**Exercise directions**. If a line below includes the string "computer", copy it.

**Data for this exercise**.
|---|

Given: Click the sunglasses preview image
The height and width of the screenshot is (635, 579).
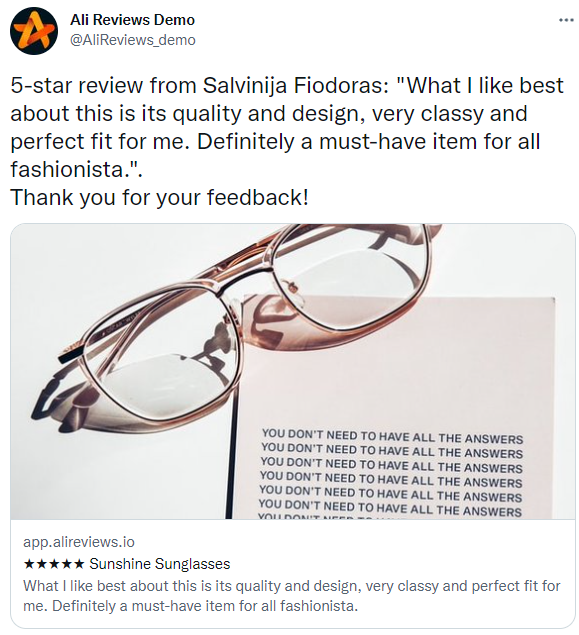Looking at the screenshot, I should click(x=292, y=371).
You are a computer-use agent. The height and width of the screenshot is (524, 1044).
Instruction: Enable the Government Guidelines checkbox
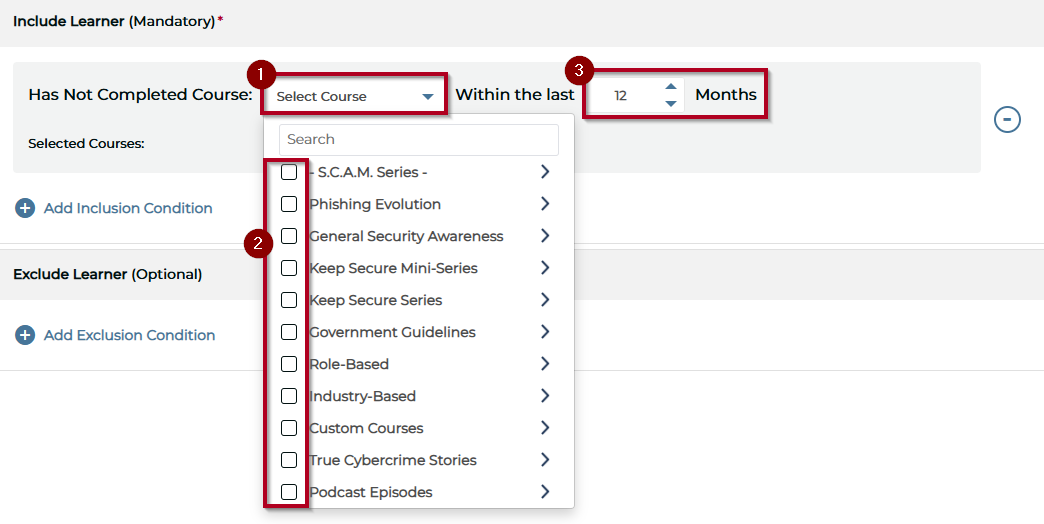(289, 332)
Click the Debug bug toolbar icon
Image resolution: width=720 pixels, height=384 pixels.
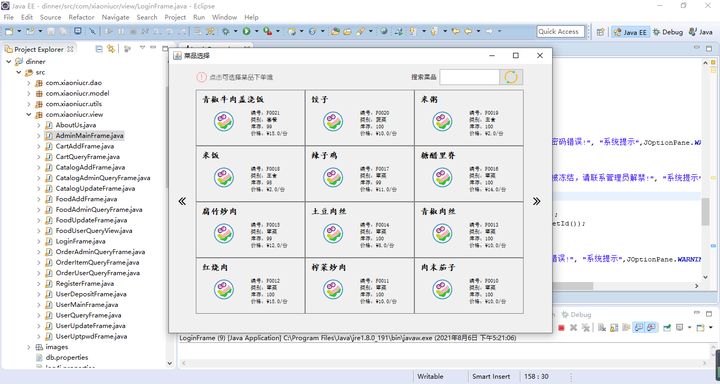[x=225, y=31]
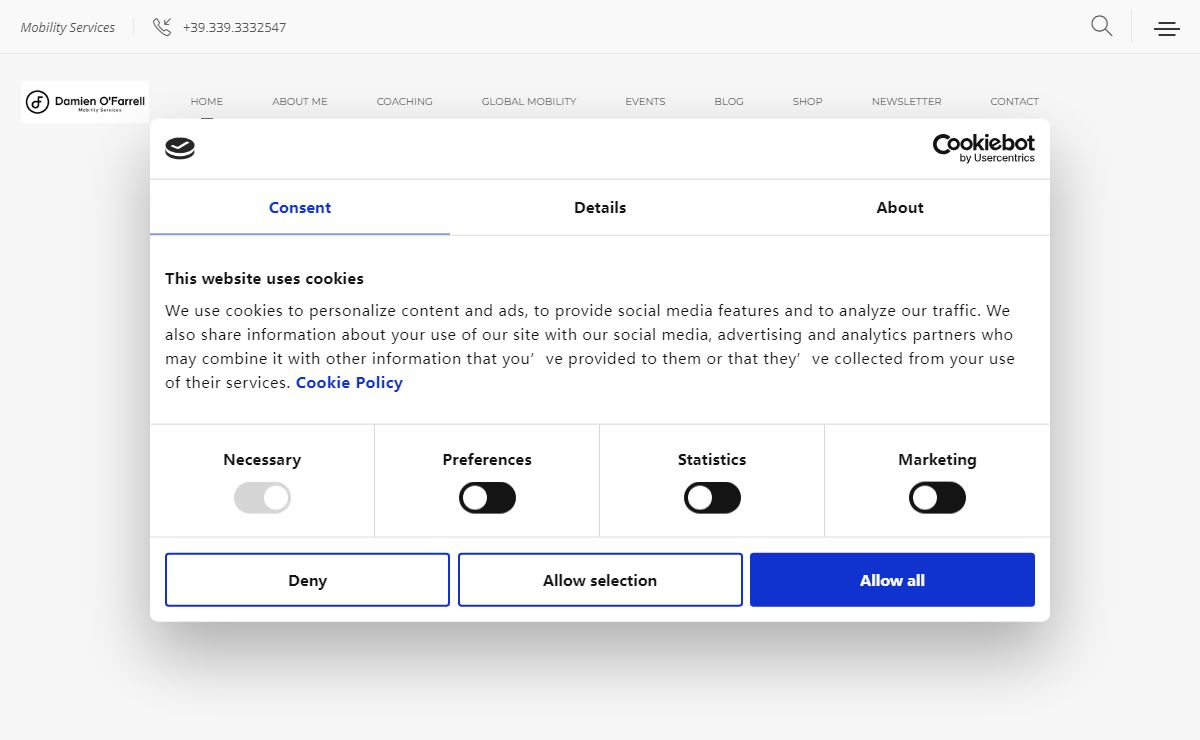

|---|

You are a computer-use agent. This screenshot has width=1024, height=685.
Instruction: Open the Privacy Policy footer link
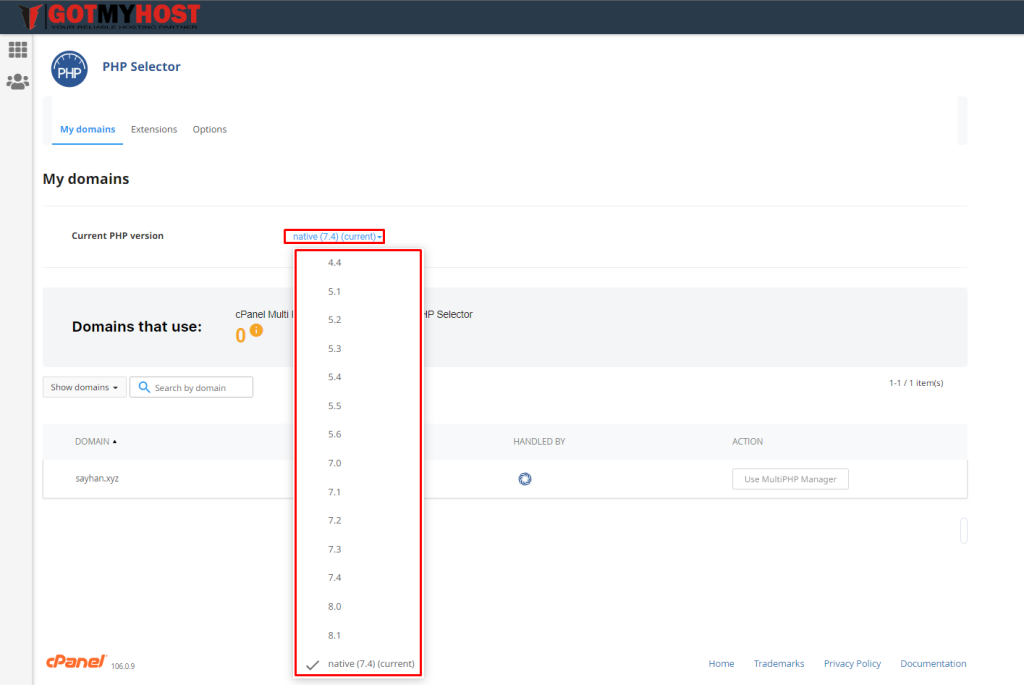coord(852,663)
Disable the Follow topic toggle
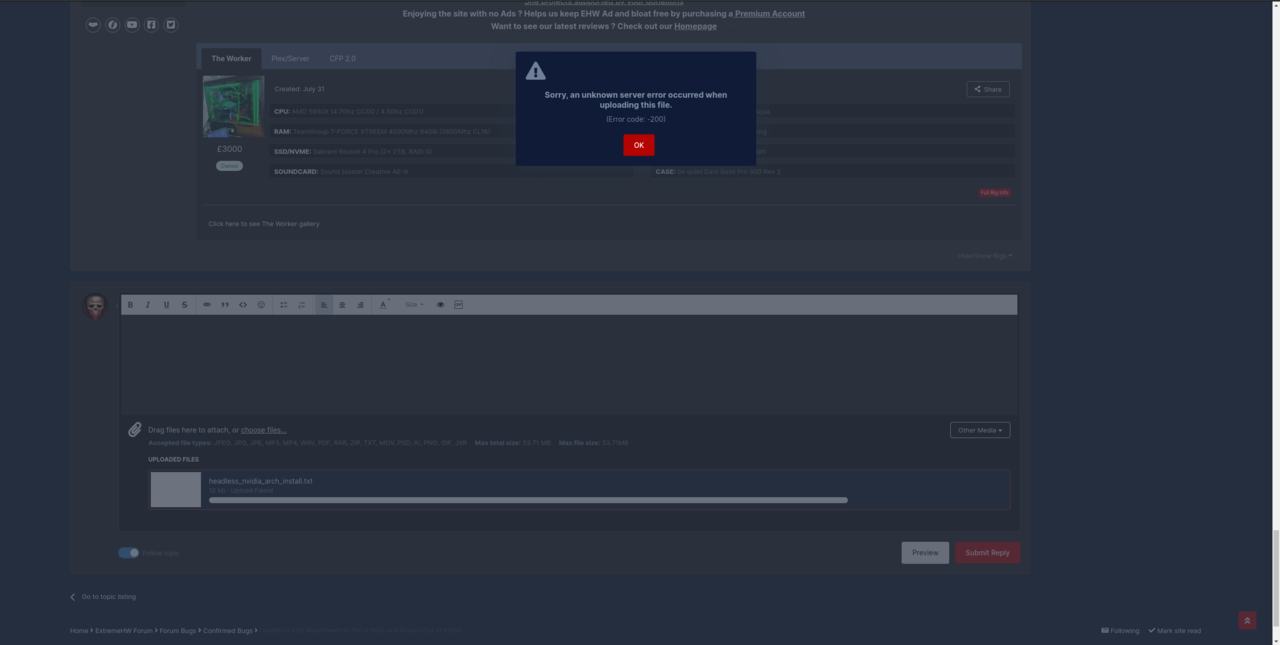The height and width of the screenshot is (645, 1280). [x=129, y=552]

|---|

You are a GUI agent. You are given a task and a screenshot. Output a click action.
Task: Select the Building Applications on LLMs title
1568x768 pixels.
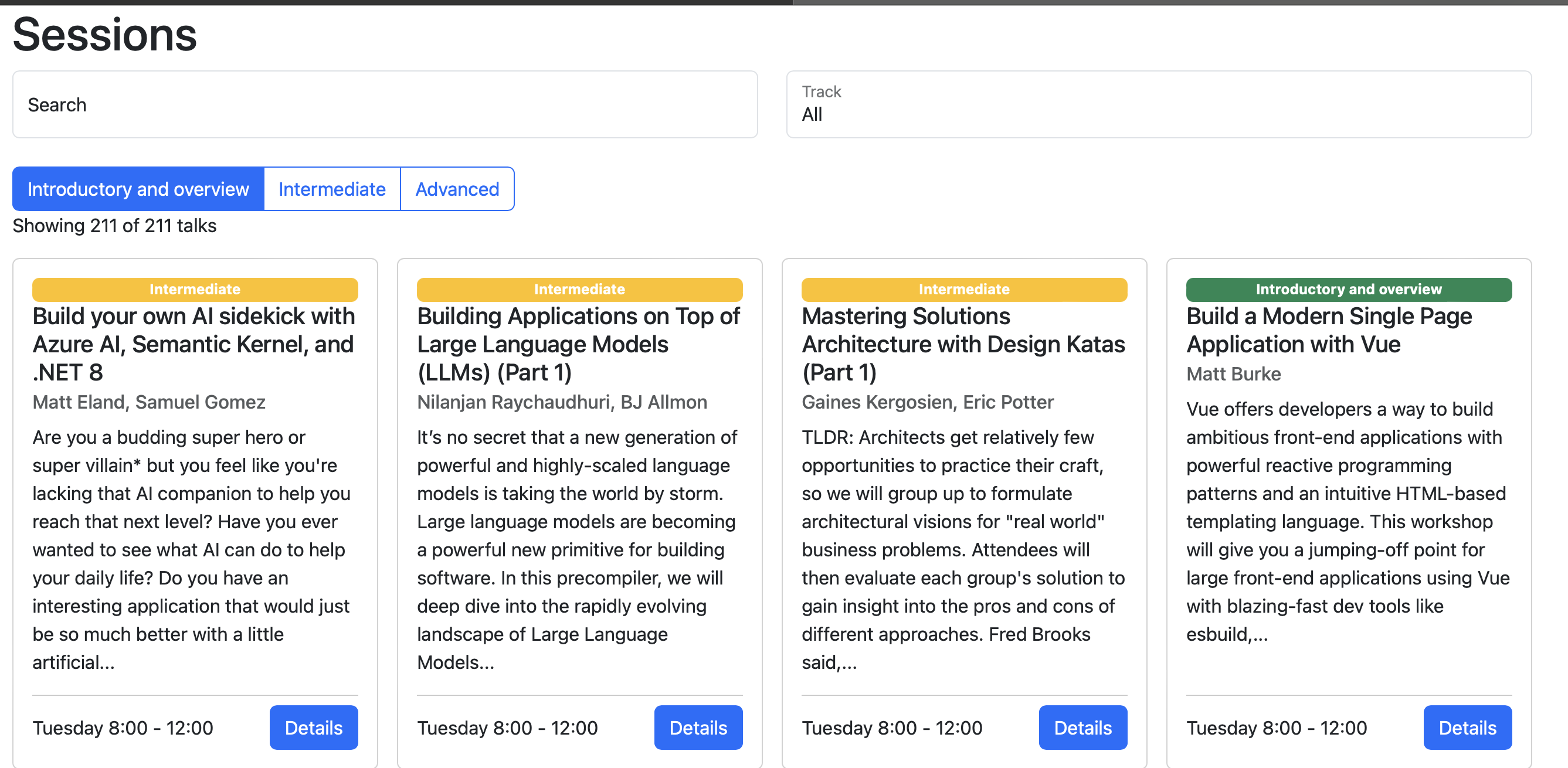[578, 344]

|---|

**Response to the exercise**.
You are a computer-use agent. The height and width of the screenshot is (524, 1044).
You are a computer-use agent. This screenshot has width=1024, height=685.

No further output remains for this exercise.